Les trois compagnons d’aventure remontèrent par le cône de l’est et s’enfoncèrent au travers des immenses plaines blanches ; mais ils n’eurent pas besoin d’aller loin, car des traces nombreuses se montrèrent à moins de deux milles du fort ; de là, elles descendaient jusqu’au rivage de la baie Victoria, et paraissaient enlacer le Fort-Providence de leurs cercles concentriques.

Après avoir suivi ces piétinements avec curiosité, les chasseurs se regardèrent.

– Eh bien ! dit le docteur, cela me semble clair.

– Trop clair, répondit Bell ; ce sont des traces d’ours.

– Un excellent gibier, répondit Altamont, mais qui me paraît pêcher aujourd’hui par une qualité.

– Laquelle ? demanda le docteur.

– L’abondance, répondit l’Américain.

– Que voulez-vous dire ? reprit Bell.

– Je veux dire qu’il y a là les traces de cinq ours parfaitement distinctes, et cinq ours, c’est beaucoup pour cinq hommes !

– Êtes-vous certain de ce que vous avancez ? dit le docteur.

– Voyez et jugez par vous-même : voici une empreinte qui ne ressemble pas à cette autre ; les griffes de celles-ci sont plus écartées que les griffes de celles-là. Voici les pas d’un ours plus petit. Comparez bien, et vous trouverez dans un cercle restreint les traces de cinq animaux.

– C’est évident, dit Bell, après avoir examiné attentivement.

– Alors, fit le docteur, il ne faut pas faire de la bravoure inutile, mais au contraire se tenir sur ses gardes ; ces animaux sont très affamés à la fin d’un hiver rigoureux ; ils peuvent être extrêmement dangereux ; et puisqu’il n’est plus possible de douter de leur nombre…

– Ni même de leurs intentions, répliqua l’Américain.

– Vous croyez, dit Bell, qu’ils ont découvert notre présence sur cette côte ?

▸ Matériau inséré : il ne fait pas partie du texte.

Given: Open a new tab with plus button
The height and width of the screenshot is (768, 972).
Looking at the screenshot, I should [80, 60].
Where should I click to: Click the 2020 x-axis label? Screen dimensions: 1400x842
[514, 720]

– Sans doute, à moins que nous ne soyons tombés dans une passée d’ours ; mais alors pourquoi ces empreintes s’étendent-elles circulairement, au lieu de s’éloigner à perte de vue ? Tenez ! ces animaux-là sont venus du sud-est, ils se sont arrêtés à cette place, et ils ont commencé ici la reconnaissance du terrain.

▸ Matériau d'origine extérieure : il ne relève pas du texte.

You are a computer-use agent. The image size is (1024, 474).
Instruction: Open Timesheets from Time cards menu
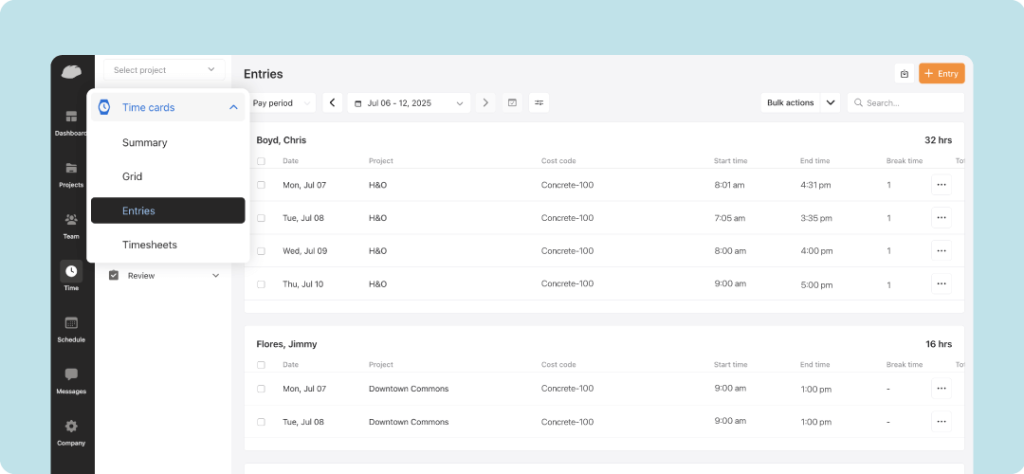click(x=148, y=244)
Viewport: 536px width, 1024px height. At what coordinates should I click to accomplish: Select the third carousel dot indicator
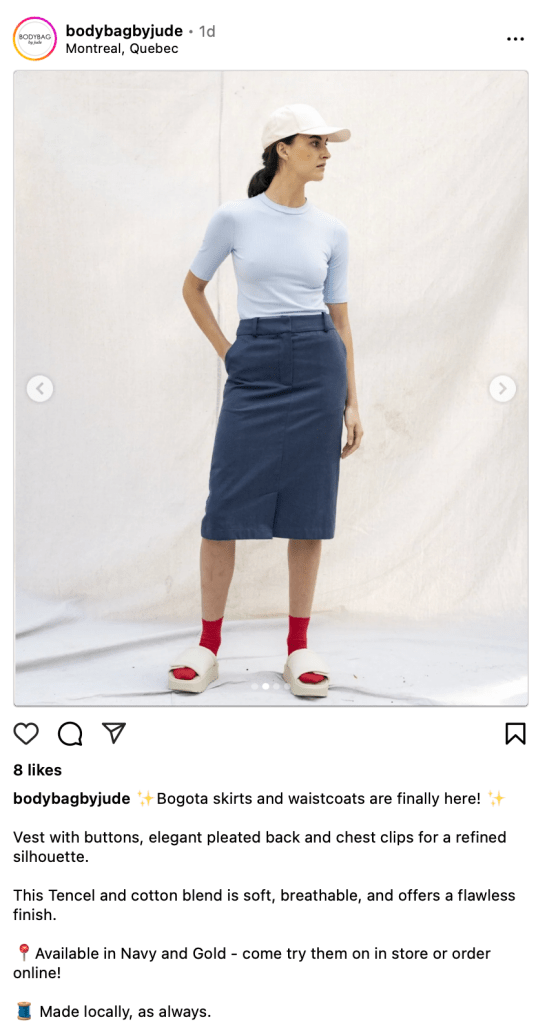coord(276,686)

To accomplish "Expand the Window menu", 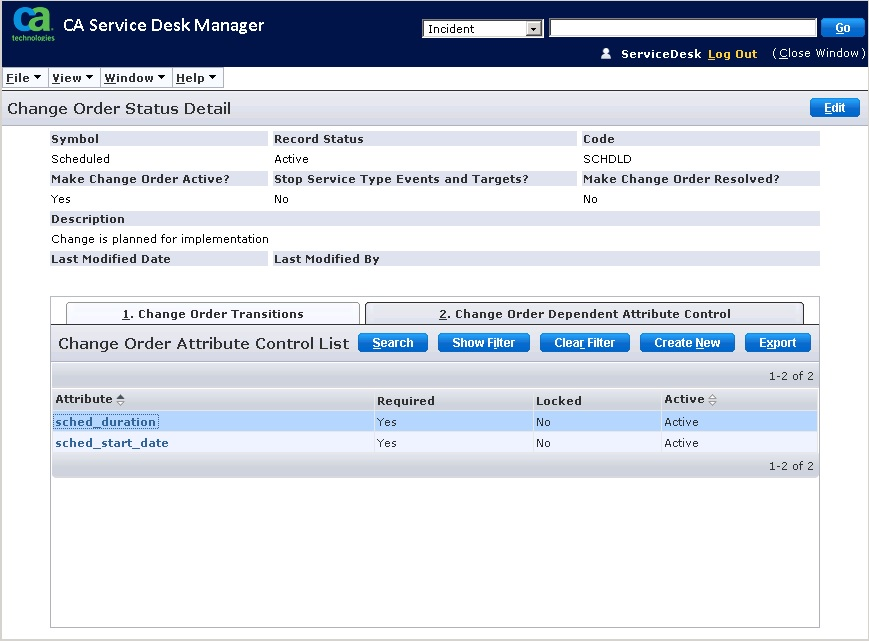I will pyautogui.click(x=134, y=78).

– Vous avez raison, dit le docteur ; il est même certain qu’ils sont venus cette nuit.

– Et sans doute les autres nuits, répondit Altamont ; seulement, la neige a recouvert leurs traces.

– Non, répondit le docteur, il est plus probable que ces ours ont attendu la fin de la tempête ; poussés par le besoin, ils ont gagné du côté de la baie, dans l’intention de surprendre quelques phoques, et alors ils nous auront éventés.

– C’est cela même, répondit Altamont ; d’ailleurs, il est facile de savoir s’ils reviendront la nuit prochaine.

– Comment cela ? dit Bell.

– En effaçant ces traces sur une partie de leur parcours ; et si demain nous retrouvons des empreintes nouvelles, il sera bien évident que le Fort-Providence est le but auquel tendent ces animaux.

– Bien, répondit le docteur, nous saurons au moins à quoi nous en tenir.

Les trois chasseurs se mirent à l’œuvre, et, en grattant la neige, ils eurent bientôt fait disparaître les piétinements sur un espace de cent toises à peu près.

« Il est pourtant singulier, dit Bell, que ces bêtes-là aient pu nous sentir à une pareille distance ; nous n’avons brûlé aucune substance graisseuse de nature à les attirer.

– Oh ! répondit le docteur, les ours sont doués d’une vue perçante et d’un odorat très subtil ; ils sont, en outre, très intelligents, pour ne pas dire les plus intelligents de tous les animaux, et ils ont flairé par ici quelque chose d’inaccoutumé.

– D’ailleurs, reprit Bell, qui nous dit que, pendant la tempête, ils ne se sont pas avancés jusqu’au plateau ?

– Alors, répondit l’Américain, pourquoi se seraient-ils arrêtés cette nuit à cette limite ?

– Oui, il n’y a pas de réponse à cela, répliqua le docteur, et nous devons croire que peu à peu ils rétréciront le cercle de leurs recherches autour du Fort-Providence.

– Nous verrons bien, répondit Altamont.

– Maintenant, continuons notre marche, dit le docteur, mais ayons l’œil au guet.

Les chasseurs veillèrent avec attention ; ils pouvaient craindre que quelque ours ne fût embusqué derrière les monticules de glace ; souvent même ils prirent les blocs gigantesques pour des animaux, dont ces blocs avaient la taille et la blancheur. Mais, en fin de compte, et à leur grande satisfaction, ils en furent pour leurs illusions.